Source text
---------------
Off topic, but I agree to that and I have a problem with CN's only one night a week of new episodes and every night is the same line up. It's working for them, and it's keeping the awful live action shows away, so I can't complain about that. But I think about how they just burned through the Tom and Jerry Show episodes just to put the reruns on Boomerang.
Then again, I usually keep an open mind about things, but even
I'm skeptical about Wabbit and Be Cool. Still not a great idea that will lead to low ratings that won't pay back, though. And to say the least of Sonic Boom and TF:RID's insanely early time slots.
Eliminating the full-hour version is indeed disheartening, but to be fair, the show in recent years might as well have been called Sesame Street Presents: The Sesame Street Programming Block Extravaganza Starring Elmo and Abby. And the premieres on HBO are just as baffling. It's bad enough they kept Fraggle Rock all to themselves and didn't so much as allow other networks to air it on Saturday mornings, forcing kids to settle with a short-lived animated series instead.
On the subject of the half hour format... I agree completely that the whole trying to be the competitors with the programming block thing (though clearly influenced by international Sesame Street series) was a mixed bag. I'm not really a fan of how it turned out, and those expensive segments drained money from the rest of the show. And, obviously, it was too expensive to produce more than a handful of those segments anyway, leading to
massive reruns wasting footage. Losing them does shorten the series up a bunch. So, that's a positive...even though Crumby pictures was good. It's weird that a half hour's too little and a full hour's too much.
---------------
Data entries

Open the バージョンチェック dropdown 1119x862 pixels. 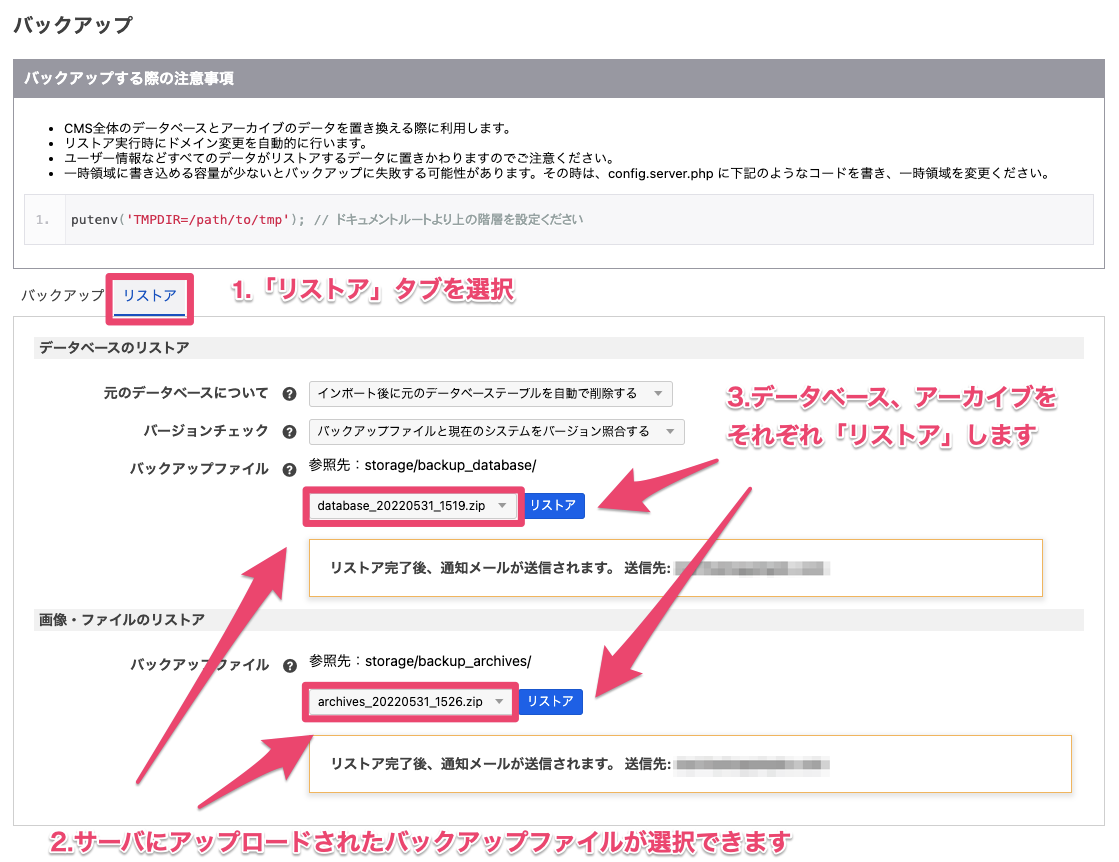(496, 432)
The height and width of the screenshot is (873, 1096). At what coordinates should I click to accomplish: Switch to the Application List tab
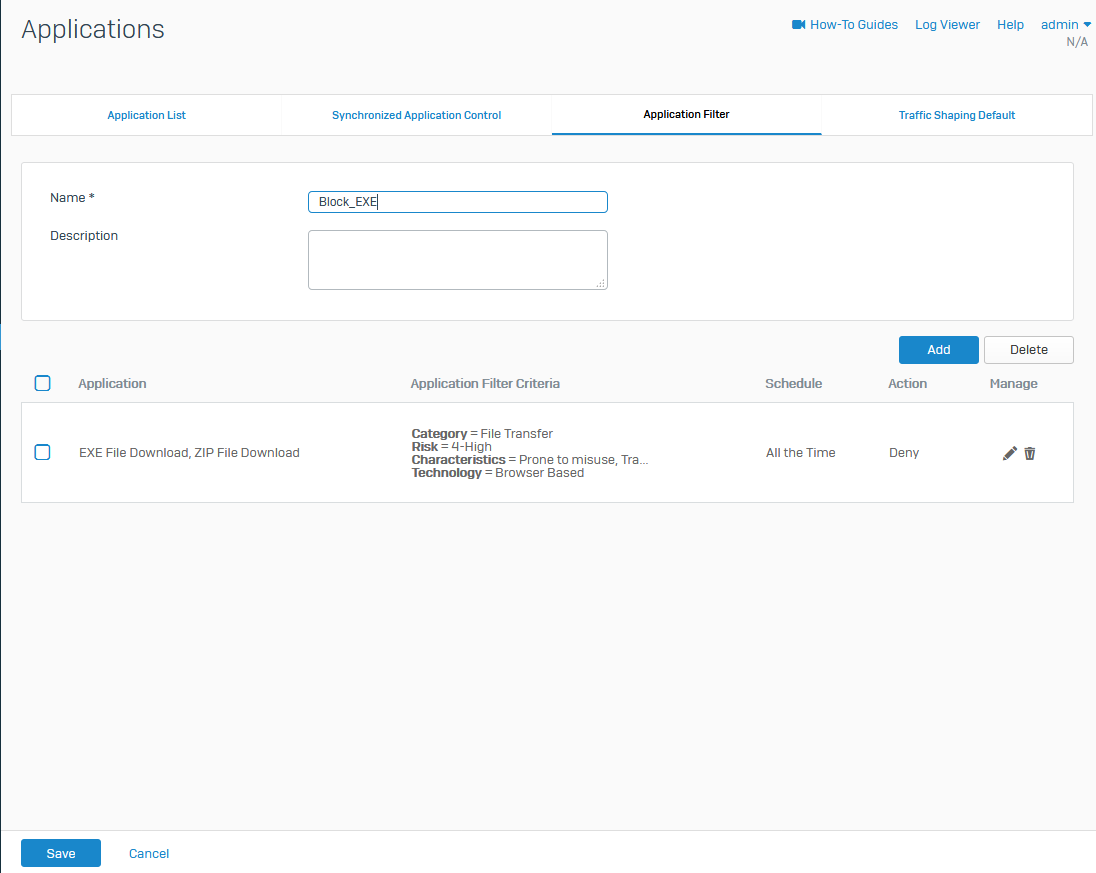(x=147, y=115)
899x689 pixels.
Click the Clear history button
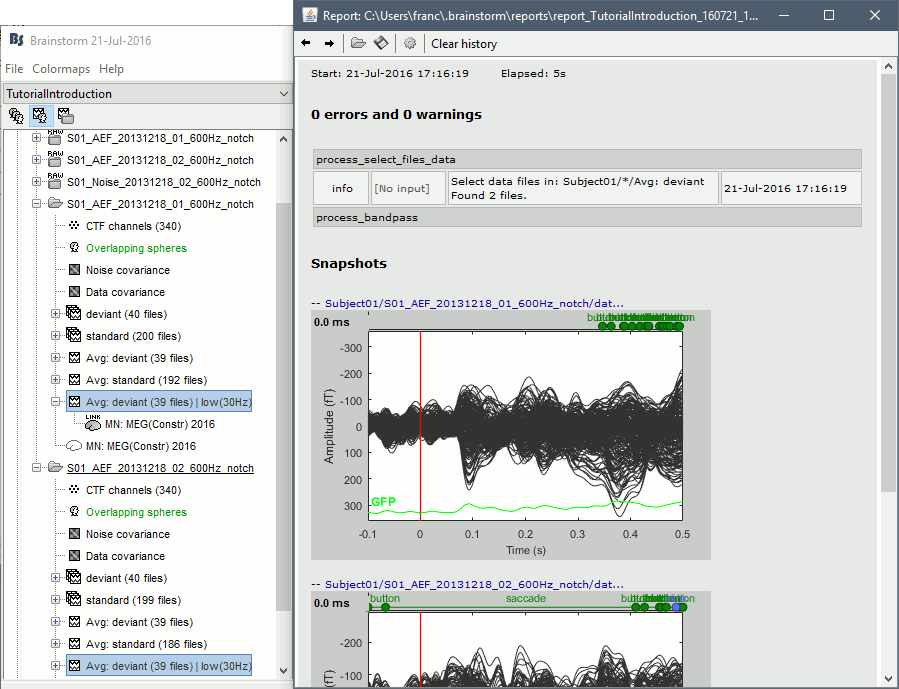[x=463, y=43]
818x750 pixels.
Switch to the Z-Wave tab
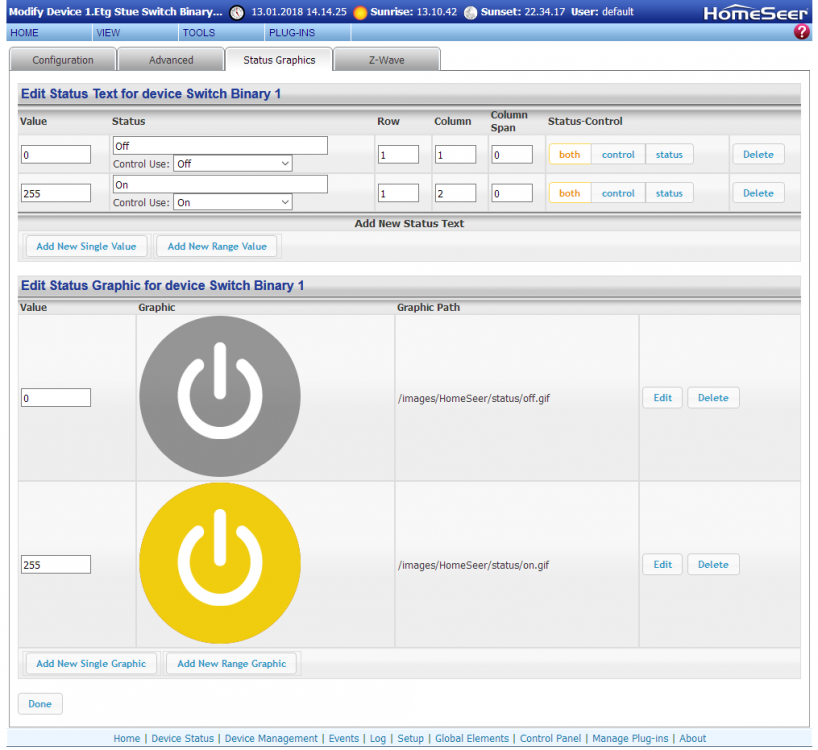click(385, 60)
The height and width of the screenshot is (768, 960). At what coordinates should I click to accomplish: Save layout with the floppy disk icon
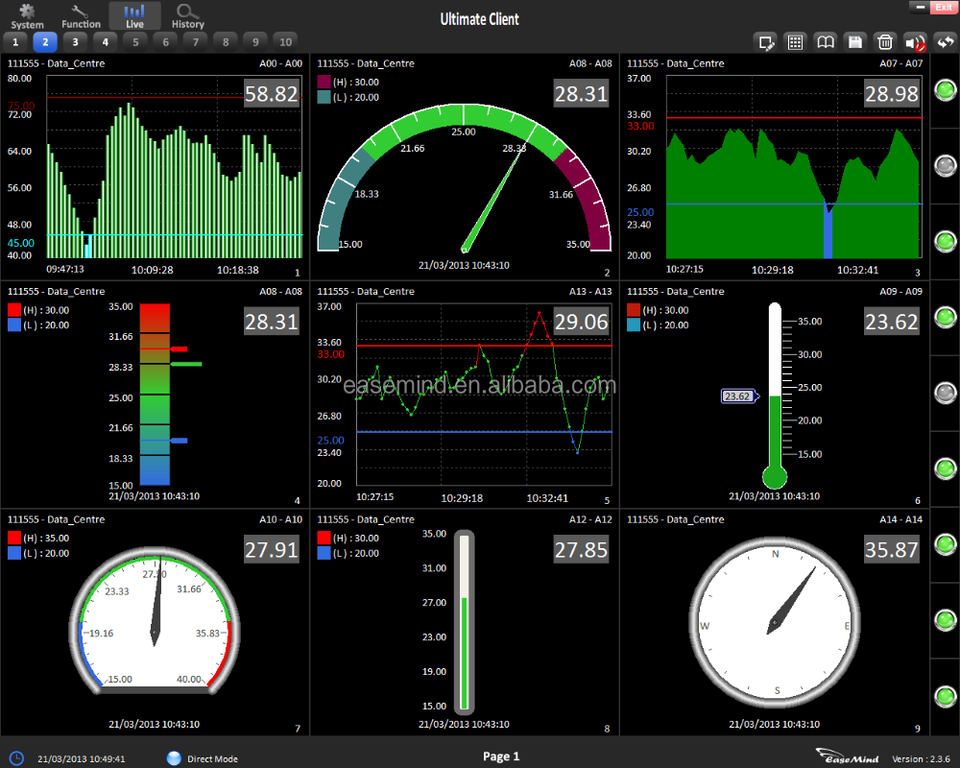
---------------
Actions to take
A. Echo verbatim the stretch of the TV programming comments from "Then again, I" through "animated series instead.".
B. Proceed with the TV programming comments, picking up right after their final sentence.
The data entries are not required for this work.

Results by task
A.
Then again, I usually keep an open mind about things, but even
I'm skeptical about Wabbit and Be Cool. Still not a great idea that will lead to low ratings that won't pay back, though. And to say the least of Sonic Boom and TF:RID's insanely early time slots.
Eliminating the full-hour version is indeed disheartening, but to be fair, the show in recent years might as well have been called Sesame Street Presents: The Sesame Street Programming Block Extravaganza Starring Elmo and Abby. And the premieres on HBO are just as baffling. It's bad enough they kept Fraggle Rock all to themselves and didn't so much as allow other networks to air it on Saturday mornings, forcing kids to settle with a short-lived animated series instead.

B.
As for Fraggle Rock, the difference here was that Henson didn't really have much choice of where to put the series. No one was willing to pick it up, at least without turning it into a Sesame Street knockoff. Here, this was a deal made for distribution because of cash flow problems for SW probably caused by PBS and their "all our money's going to outbid BBC America on British dramas" budgeting. No longer do they have kid's pledge month drives.
Having connected the dots from other threads and circumstantial evidence, my assumption for the past few years has been that this all started when Newt Gingrich's Congress initiated dramatic cuts to PBS's budget. That would have been in 1995 or '96----maybe someone here knows for sure. It was very shortly after that that Sesame Street took its first major hit. They were still able to deliver 130 hours for the 1997-98 year----the last true season of the "old" show----but with the 1998 season it had been cut in half to 65. Then 50. Then 26. Very quickly.
Ah, yes. Newt Gingrich. Ol' bastion of moralities Gingrich who cheated on and later dumped his cancer stricken wife all the while going after Clinton for lying about sex. And is STILL a respected member of the GOP Gingrich. Yeah, small political rant, the PBS thing is spite and nothing but. Mainly because they have a liberal bias and, even though a huge cable news outlet, countless radio stations, countless
crayon scribbled manifestos editorial books written by countless
whining overpaid medicine wagon men pundits, that
tiny little public channel is somehow considered a threat (even though their political shows feature right wing contributors anyway). I guess they feel the money is better spent funding private companies that make craploads of money on their own.End political rant.
But yeah. Earlier this year, I went to Party City and they had donations for Sesame Workshop displayed. You could donate money to them directly without the bother of having a nice piece of merchandise to take home. I guess that does speak volumes about this.
After mulling this over, I still say I'm upset and annoyed over the whole thing. However, I think whatever anger and disappointment shouldn't be directed to this happening, but rather that it
had to happen. PBS has lost all credibility with me, they've been going downhill for years. This is the final straw, pushing Sesame Workshop to have to strike a deal with premium cable.